■ **The request**: Quote the lines word for word, starting at the line that contains "The width and height of the screenshot is (967, 725)." and stopping after the line that contains "coord(11,98)".

■ **Supplied data**:
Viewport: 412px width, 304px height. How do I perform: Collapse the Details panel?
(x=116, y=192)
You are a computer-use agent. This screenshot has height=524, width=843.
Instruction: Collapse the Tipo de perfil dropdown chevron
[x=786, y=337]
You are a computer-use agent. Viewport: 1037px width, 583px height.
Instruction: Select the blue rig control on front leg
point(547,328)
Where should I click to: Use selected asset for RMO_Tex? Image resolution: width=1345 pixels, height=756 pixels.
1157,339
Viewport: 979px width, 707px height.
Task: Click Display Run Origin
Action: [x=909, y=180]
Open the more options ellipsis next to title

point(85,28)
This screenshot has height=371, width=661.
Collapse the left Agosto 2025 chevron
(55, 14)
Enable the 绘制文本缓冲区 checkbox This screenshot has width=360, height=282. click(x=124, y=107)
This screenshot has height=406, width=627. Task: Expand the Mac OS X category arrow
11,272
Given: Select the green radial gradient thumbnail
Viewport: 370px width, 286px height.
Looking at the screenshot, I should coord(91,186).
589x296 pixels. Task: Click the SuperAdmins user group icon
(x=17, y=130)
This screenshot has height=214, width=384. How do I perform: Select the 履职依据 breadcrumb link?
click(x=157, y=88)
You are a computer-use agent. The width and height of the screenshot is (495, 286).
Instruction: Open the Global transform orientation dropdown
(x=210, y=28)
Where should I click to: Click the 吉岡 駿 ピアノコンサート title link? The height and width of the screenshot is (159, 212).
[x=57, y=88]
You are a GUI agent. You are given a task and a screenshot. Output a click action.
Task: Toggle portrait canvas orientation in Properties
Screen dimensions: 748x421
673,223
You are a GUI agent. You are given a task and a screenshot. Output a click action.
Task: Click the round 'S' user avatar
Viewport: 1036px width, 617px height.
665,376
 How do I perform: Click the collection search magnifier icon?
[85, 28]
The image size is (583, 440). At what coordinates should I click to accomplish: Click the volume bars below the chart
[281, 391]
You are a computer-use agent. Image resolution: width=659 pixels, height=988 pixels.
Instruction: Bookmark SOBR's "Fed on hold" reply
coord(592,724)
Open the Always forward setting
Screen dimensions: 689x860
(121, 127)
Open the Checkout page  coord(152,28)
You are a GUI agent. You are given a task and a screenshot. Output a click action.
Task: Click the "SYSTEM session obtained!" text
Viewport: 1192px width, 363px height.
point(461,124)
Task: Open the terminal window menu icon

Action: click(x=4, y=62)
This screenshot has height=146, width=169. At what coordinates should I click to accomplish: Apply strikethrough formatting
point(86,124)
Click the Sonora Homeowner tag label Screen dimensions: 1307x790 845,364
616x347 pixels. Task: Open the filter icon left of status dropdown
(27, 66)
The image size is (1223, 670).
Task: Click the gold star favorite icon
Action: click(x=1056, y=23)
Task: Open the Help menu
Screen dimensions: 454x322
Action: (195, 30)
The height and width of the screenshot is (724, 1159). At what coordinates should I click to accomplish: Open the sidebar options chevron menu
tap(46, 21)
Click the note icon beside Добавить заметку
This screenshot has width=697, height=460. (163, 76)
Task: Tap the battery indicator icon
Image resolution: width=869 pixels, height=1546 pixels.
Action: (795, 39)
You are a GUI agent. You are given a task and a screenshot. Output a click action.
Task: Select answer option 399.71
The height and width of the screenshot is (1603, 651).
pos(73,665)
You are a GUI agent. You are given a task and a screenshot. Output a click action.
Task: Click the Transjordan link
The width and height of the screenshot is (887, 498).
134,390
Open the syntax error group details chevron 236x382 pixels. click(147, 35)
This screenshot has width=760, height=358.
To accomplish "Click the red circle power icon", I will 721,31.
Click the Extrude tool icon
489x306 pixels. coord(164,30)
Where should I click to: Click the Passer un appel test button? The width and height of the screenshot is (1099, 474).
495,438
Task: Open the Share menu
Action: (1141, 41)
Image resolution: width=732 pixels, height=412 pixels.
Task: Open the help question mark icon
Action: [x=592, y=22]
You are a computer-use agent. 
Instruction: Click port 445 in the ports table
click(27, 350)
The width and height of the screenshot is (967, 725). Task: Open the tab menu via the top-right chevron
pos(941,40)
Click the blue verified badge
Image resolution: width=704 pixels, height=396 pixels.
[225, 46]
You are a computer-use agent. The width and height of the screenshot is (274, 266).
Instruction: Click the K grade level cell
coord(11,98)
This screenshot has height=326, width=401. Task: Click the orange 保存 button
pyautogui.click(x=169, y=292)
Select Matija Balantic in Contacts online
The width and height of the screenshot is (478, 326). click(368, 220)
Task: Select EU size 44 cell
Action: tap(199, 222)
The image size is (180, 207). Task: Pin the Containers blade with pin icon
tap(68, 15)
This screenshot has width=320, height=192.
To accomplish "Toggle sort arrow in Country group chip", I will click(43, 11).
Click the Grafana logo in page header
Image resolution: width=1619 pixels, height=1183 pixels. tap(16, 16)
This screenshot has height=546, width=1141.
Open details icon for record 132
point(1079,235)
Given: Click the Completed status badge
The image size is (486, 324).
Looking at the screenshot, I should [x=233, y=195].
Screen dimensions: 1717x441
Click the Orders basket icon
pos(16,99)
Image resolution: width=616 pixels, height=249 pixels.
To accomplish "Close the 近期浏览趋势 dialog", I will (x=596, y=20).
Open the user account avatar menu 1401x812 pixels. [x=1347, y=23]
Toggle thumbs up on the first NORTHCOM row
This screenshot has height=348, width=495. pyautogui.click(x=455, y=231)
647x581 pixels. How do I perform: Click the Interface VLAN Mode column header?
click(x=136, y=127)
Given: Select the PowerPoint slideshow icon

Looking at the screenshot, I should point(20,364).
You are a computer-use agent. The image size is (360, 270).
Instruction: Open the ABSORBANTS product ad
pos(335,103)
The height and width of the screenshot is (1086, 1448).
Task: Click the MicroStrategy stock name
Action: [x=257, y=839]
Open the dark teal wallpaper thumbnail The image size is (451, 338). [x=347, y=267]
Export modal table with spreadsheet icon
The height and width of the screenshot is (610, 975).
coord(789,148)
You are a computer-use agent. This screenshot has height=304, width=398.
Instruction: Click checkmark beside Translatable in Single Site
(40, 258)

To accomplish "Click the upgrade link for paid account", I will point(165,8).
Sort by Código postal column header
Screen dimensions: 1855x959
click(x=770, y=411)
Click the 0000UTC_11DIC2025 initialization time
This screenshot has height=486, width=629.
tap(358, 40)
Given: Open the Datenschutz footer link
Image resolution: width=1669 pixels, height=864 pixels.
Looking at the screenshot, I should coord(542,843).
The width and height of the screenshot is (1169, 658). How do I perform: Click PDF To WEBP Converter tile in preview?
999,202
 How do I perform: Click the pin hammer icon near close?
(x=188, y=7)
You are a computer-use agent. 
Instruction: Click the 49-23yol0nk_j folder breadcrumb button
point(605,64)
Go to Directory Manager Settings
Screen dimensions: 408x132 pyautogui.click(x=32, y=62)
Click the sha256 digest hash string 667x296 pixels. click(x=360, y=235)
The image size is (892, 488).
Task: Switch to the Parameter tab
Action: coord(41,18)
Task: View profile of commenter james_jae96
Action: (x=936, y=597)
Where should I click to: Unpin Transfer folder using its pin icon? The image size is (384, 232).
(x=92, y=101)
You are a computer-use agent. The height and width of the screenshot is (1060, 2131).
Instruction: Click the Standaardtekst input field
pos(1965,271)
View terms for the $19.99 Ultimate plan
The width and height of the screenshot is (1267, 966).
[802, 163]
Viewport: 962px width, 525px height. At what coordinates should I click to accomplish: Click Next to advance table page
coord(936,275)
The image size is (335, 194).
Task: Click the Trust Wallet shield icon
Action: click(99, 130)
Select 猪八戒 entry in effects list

■ **Full response**:
The width and height of the screenshot is (967, 725). Task: Open the tab menu via the top-right chevron
pos(941,40)
Click the blue verified badge
Image resolution: width=704 pixels, height=396 pixels.
[225, 46]
You are a computer-use agent. The width and height of the screenshot is (274, 266).
Instruction: Click the K grade level cell
coord(11,98)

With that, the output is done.